» **THE PROBLEM**: Collect all lines from the records below that include the word "computer".

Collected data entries
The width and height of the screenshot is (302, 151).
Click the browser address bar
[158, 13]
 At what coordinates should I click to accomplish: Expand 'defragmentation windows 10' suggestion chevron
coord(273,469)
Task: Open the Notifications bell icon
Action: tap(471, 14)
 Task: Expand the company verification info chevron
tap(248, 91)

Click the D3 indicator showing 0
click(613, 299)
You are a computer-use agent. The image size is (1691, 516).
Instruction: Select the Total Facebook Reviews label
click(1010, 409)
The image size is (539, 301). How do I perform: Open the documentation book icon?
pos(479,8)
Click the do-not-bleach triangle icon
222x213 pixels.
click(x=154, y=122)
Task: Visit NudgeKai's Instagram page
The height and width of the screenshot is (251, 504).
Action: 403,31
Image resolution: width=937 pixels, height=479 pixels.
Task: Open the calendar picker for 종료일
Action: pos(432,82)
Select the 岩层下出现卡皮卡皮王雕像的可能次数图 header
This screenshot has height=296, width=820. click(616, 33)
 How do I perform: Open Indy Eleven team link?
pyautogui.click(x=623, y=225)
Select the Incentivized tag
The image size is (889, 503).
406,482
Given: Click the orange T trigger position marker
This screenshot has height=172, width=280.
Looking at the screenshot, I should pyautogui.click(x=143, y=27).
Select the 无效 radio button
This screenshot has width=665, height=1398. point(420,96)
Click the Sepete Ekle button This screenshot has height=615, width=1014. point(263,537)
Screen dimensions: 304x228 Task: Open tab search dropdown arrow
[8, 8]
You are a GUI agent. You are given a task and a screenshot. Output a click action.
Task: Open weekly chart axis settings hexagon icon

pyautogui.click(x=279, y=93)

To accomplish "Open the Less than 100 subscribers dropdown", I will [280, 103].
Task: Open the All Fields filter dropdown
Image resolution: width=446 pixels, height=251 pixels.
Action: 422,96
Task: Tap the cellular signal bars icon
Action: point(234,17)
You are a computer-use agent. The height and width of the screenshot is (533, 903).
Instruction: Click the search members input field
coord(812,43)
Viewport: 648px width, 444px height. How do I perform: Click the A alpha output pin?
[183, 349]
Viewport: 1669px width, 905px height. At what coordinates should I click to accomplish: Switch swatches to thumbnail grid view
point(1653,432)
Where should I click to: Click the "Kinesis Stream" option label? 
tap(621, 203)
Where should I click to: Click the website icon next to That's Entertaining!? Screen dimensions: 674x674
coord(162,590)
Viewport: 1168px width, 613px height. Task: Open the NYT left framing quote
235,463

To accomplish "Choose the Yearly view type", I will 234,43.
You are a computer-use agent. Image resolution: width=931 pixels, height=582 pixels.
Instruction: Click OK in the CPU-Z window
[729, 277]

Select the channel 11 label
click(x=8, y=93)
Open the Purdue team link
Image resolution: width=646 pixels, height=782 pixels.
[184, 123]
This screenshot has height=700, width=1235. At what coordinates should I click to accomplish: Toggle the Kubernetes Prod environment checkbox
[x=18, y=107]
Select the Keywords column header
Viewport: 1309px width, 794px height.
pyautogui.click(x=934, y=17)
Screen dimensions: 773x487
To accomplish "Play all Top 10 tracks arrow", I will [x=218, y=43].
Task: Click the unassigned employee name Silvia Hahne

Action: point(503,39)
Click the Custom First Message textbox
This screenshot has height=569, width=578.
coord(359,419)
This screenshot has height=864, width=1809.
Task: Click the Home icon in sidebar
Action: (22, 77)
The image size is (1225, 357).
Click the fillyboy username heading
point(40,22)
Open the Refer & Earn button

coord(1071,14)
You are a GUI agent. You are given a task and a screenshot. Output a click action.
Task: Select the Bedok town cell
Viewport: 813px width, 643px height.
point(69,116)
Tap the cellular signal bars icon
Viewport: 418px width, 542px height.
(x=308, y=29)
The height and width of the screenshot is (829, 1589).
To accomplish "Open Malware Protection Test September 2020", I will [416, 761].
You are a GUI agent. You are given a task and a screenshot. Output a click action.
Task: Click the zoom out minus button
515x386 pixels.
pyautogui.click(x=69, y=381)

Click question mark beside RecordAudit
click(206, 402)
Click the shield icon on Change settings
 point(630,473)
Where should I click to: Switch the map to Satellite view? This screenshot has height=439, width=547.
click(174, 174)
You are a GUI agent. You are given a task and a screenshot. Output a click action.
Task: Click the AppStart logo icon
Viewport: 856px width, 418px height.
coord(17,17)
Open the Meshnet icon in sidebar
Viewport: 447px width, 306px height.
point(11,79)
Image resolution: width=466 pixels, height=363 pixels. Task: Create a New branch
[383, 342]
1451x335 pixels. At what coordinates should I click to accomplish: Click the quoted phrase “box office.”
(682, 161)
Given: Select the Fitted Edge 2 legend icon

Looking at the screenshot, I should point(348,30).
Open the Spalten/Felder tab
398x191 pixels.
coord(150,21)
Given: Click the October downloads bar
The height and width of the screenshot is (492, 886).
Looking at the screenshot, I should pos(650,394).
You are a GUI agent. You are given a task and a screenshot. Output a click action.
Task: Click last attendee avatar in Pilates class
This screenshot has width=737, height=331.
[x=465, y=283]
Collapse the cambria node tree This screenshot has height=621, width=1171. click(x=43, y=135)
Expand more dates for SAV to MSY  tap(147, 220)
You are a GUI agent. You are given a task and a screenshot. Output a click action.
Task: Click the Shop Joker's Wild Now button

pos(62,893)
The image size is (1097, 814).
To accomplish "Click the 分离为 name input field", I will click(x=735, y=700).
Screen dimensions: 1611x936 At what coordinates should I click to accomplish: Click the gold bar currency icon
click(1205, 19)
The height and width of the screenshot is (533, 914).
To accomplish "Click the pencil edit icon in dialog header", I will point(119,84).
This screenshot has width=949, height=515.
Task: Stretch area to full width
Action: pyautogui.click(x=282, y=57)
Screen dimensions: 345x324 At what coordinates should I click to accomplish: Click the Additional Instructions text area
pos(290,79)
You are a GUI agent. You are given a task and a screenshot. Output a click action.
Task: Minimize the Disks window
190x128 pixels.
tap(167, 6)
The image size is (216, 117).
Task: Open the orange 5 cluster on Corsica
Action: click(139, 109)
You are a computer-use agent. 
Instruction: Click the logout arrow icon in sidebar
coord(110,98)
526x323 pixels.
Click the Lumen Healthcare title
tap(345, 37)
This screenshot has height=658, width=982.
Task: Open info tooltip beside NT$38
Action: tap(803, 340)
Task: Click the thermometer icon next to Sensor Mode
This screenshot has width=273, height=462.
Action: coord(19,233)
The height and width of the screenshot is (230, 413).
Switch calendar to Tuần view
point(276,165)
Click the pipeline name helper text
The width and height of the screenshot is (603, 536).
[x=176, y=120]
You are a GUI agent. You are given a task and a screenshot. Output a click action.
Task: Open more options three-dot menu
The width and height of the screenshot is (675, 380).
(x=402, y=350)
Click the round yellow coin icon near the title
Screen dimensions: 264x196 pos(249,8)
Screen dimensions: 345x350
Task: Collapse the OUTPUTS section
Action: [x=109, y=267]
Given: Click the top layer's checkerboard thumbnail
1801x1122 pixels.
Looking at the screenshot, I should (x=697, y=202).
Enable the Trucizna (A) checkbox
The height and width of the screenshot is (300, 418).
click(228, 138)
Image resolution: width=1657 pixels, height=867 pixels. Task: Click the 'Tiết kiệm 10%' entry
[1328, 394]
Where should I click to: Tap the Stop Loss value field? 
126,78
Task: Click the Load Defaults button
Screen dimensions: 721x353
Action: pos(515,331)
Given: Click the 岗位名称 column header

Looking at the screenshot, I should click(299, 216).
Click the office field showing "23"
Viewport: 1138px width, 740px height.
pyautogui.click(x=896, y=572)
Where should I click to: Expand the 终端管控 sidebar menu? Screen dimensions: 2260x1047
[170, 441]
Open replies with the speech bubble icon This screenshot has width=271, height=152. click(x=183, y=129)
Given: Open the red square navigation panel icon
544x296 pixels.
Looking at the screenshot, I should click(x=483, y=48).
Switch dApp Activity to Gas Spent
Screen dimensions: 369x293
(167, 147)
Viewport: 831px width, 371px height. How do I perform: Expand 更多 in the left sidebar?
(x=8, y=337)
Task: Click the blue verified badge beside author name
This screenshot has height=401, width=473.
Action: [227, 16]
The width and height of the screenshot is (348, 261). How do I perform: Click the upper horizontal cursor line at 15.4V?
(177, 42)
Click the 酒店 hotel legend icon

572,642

» **SOLUTION FOR THIS PROBLEM**:
You are a computer-use agent. The image size is (1691, 516).
You are a computer-use agent. The height and width of the screenshot is (533, 903).
You are a computer-use agent. Image resolution: width=931 pixels, height=582 pixels.
You are a computer-use agent. 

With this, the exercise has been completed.